Nov 1, 1989

So You Wanna Be in Pictures

 

If the film does better than everyone expects, Filmstar and the foreign subdistributor will split the overage, with Filmstar's share declining as the gross rises. Filmstar in turn passes this revenue back to the producer after taking out its sales fee -- 25% in this case.

The nice thing is that Filmstar has not put a single dollar at risk in the deal. The subdistributor could be buying a pig in a poke. The kicker is that the payouts are often structured so that Filmstar gets its cash from the subdistributor months before its payouts to the producer are due.

In the 12 months ending last May 31, its first full year in the business, Kleiman's foreign-distribution arm handled rights for 11 films -- 7 completed and 4 in preproduction. That makes Filmstar a significant but not major player in an industry that produced more than 500 feature films in 1988.

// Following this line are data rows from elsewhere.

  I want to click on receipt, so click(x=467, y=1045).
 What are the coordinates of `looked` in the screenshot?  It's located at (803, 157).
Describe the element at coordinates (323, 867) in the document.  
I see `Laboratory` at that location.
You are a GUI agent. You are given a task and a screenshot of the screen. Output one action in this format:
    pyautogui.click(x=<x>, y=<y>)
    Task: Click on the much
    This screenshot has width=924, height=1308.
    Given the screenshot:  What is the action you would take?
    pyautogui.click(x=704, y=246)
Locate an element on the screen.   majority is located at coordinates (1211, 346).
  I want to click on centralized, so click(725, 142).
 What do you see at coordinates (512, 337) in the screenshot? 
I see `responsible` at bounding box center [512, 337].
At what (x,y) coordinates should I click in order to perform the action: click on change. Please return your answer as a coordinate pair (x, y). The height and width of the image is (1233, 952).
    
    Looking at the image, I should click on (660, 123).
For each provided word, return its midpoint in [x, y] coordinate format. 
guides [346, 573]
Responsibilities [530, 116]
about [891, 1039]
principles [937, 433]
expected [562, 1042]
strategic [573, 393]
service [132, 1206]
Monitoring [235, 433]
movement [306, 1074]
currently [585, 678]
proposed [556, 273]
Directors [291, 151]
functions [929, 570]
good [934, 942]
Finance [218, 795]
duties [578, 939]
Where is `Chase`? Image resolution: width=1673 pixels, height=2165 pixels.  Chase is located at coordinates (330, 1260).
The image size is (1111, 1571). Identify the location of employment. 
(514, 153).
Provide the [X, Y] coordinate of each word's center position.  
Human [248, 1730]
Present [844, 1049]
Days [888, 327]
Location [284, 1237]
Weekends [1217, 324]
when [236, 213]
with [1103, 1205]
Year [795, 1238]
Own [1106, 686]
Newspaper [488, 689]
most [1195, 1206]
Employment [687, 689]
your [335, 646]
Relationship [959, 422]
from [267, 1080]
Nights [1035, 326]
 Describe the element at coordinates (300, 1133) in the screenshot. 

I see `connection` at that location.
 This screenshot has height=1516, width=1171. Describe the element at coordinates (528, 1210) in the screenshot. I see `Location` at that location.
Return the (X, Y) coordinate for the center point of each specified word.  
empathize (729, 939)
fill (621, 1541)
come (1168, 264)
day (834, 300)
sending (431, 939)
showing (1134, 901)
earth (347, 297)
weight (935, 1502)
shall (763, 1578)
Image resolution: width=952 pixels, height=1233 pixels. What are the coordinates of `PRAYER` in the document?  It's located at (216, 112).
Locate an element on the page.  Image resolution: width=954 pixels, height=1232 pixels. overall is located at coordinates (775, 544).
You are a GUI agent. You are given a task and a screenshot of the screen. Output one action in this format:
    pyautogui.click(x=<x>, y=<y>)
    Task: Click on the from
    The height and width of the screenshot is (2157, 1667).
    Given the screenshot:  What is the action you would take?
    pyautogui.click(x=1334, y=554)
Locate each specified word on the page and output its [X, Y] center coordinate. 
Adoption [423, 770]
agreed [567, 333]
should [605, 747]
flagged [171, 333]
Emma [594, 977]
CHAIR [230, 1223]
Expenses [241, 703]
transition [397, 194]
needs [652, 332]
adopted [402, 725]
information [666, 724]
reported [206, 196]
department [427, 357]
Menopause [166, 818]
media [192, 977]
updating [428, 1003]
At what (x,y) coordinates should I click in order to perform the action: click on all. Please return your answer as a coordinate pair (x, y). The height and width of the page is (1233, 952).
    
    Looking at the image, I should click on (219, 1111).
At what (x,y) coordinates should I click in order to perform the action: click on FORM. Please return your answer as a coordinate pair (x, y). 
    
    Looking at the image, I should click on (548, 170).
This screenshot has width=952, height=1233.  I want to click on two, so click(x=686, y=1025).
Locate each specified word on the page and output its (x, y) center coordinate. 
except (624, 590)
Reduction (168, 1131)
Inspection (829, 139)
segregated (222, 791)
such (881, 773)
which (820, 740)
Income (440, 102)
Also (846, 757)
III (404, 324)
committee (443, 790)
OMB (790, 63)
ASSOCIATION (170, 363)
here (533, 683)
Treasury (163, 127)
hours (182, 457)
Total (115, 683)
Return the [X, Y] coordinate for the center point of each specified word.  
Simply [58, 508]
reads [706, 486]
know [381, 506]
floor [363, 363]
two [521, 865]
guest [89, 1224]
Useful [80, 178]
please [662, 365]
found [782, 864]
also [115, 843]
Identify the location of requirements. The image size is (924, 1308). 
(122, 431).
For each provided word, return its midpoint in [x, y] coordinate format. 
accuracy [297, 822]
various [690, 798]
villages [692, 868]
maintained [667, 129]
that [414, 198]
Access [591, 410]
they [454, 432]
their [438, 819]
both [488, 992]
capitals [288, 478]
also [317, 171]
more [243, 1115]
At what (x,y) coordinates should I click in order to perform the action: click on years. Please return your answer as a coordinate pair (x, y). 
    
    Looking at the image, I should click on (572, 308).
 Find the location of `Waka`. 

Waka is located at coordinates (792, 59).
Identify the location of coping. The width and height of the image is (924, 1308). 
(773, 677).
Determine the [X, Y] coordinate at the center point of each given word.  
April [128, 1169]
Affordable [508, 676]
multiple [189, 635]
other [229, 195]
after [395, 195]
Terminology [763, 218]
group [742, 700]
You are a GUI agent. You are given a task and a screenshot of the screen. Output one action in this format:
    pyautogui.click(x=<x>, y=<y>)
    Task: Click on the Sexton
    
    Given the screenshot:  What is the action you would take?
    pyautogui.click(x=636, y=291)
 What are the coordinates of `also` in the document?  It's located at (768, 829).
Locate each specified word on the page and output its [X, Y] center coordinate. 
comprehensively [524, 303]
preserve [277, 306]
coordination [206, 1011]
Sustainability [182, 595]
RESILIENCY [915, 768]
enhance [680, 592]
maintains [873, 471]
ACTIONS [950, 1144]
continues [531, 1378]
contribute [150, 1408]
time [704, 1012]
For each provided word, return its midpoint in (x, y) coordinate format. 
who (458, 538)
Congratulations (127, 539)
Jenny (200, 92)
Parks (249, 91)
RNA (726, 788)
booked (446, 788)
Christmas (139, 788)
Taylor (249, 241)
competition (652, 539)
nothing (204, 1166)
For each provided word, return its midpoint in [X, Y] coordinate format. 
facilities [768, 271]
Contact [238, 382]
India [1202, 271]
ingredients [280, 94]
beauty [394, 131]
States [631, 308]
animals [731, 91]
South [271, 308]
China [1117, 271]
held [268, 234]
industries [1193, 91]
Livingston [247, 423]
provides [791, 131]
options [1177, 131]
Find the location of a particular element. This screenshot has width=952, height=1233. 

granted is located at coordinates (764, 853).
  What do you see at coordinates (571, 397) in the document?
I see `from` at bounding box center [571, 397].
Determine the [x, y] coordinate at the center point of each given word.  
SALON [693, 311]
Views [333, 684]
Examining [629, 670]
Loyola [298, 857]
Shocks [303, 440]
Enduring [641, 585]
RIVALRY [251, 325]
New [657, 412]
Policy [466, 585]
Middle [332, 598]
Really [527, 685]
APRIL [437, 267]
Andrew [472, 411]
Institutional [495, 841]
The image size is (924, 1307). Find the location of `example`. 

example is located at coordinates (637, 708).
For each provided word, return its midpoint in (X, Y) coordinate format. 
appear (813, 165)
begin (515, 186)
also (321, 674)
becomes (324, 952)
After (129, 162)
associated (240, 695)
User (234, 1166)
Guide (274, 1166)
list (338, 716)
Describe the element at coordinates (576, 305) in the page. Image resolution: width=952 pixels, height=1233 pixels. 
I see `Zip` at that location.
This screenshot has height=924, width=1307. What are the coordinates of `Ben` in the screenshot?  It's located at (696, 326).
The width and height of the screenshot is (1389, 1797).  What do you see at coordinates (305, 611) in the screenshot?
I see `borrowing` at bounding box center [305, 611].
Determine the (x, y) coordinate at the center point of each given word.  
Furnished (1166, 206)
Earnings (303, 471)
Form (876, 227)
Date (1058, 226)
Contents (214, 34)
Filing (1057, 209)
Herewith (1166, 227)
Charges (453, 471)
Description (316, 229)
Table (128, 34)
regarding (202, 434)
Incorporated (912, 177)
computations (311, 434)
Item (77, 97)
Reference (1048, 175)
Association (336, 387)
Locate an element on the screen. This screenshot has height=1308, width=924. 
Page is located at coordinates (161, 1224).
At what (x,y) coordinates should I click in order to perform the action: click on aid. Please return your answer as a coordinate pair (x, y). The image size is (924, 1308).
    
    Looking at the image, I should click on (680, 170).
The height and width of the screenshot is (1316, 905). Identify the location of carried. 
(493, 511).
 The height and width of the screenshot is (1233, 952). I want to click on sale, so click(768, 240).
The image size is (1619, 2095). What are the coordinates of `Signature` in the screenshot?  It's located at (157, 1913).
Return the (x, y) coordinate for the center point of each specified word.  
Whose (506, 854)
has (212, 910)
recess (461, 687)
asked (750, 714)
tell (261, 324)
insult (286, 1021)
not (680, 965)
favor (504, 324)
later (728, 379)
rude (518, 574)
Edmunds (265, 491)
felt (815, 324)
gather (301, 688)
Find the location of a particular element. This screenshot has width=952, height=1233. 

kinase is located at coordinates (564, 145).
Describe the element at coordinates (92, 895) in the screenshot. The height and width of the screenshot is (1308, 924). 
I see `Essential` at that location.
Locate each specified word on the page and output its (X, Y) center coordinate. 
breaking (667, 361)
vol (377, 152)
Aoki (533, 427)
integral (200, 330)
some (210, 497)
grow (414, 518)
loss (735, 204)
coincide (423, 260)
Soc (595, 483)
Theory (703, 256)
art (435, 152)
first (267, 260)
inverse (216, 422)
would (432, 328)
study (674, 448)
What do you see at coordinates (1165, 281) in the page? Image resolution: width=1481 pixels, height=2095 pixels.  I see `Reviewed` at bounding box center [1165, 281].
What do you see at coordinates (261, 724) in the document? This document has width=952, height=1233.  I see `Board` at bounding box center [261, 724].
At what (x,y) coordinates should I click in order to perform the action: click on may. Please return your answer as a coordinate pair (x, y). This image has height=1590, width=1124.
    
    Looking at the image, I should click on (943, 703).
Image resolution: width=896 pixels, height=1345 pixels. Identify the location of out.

The company is building its relationships with foreign subdistributors and with producers -- the suppliers of films. The subdistributors, Coy says, will do business with anyone who can supply them with a continuous flow of the pictures their audiences want to see. Right now, the taste of fans overseas as well as here is running to high-budget productions -- so-called A films as opposed to cheaper B and cheapest C movies -- in the action-adventure genre. That means, she and Kleiman both acknowledge, that Filmstar has to hustle to continue upgrading the movies it can procure for foreign distribution.

Here, again, is where Kleiman's synergistic concept comes in. Theoretically, the company's foreign-distribution arm will gain an advantage in attracting makers of quality films, because Filmstar will also offer producers services such as:

* Financing. Whatever else they might need, producers always need money. Filmstar plans to be able to help producers raise it in several ways. For instance, it might issue a producer a letter of credit, which the producer could use as loan collateral in exchange for future distribution rights. Filmstar could make loans directly to producers -- both pay-or-play and bridge loans. The first helps producers get a commitment from their talent, who will not sign without a promise of pay whether or not they are "played." The loan lets a producer make that promise and get on with fund-raising. Bridge loans help producers finish films when other cash has run out. With either type of loan, Filmstar will negotiate not only repayment but future rights and, if it can, some equity in the picture. It still won't be taking much of a risk, though. Any loans or letters of credit will be backed by distribution rights to the film. Filmstar could also act as a producer's agent or broker, arranging for a bank or other lender to discount the producer's receivables (presold distribution rights, for instance) for production financing.

* Payroll. A Filmstar subsidiary can handle a production's payroll accounting and disbursements -- such as employee paychecks, workers' compensation insurance, and tax withholding.

* Marketing, advertising, and media buying. One or more subsidiary companies could provide the creative as well as production services required to market and promote a producer's film.

* Product licensing. Want to buy a Batman T-shirt or an E.T. doll?

* Product merchandising. Actors do not drink Coke on camera because they necessarily prefer it to Pepsi. Coca-Cola has paid for that tacit endorsement.

* Production services. Someone has to run the budget and manage the staff while a movie is being made. A Filmstar company, for a fee, could do that.

* Financial management. With all the money producers are going to make working with Filmstar, they are going to need help managing their personal finances. Another Filmstar company could do that.

Filmstar could do most of these things, but so far it does not. The company lacks the capital required to acquire the operating subsidiaries and provide financial services to independent producers.

So far, Filmstar has acquired a small payroll company that services television awards specials and is expanding into television series and films. It has issued one letter of credit to the producer of Bethune, which stars Donald Sutherland as a Canadian doctor working in Mao's China.

The trial partnership Filmstar had with a company to provide film marketing services didn't work out -- a personality conflict, Filmstar's Peter Kares says.

Kares, 46, is the president of the company and owned Producers Funding Corp., which Filmstar acquired in early 1988. But the company's arrangement with an East Coast merchant bank for production loans to producers that Filmstar brought to the bank didn't pan out. Kares's role now is to scout out the films whose foreign-distribution rights Filmstar would like to acquire and to strike deals with these producers.

Kleiman has hired 31-year-old Robert Wolpert, a product of Harvard Business School whose last activity was training for triathlons, to help him structure his holding company and act as its chief of operations. "My personal interest," Wolpert says, "is making the acquisitions work." However, managing acquisitions is not an acute issue just now with only a single portfolio company showing on the organization chart. As yet, Kleiman and Wolpert have not articulated how the organization will be structured and managed when there are more.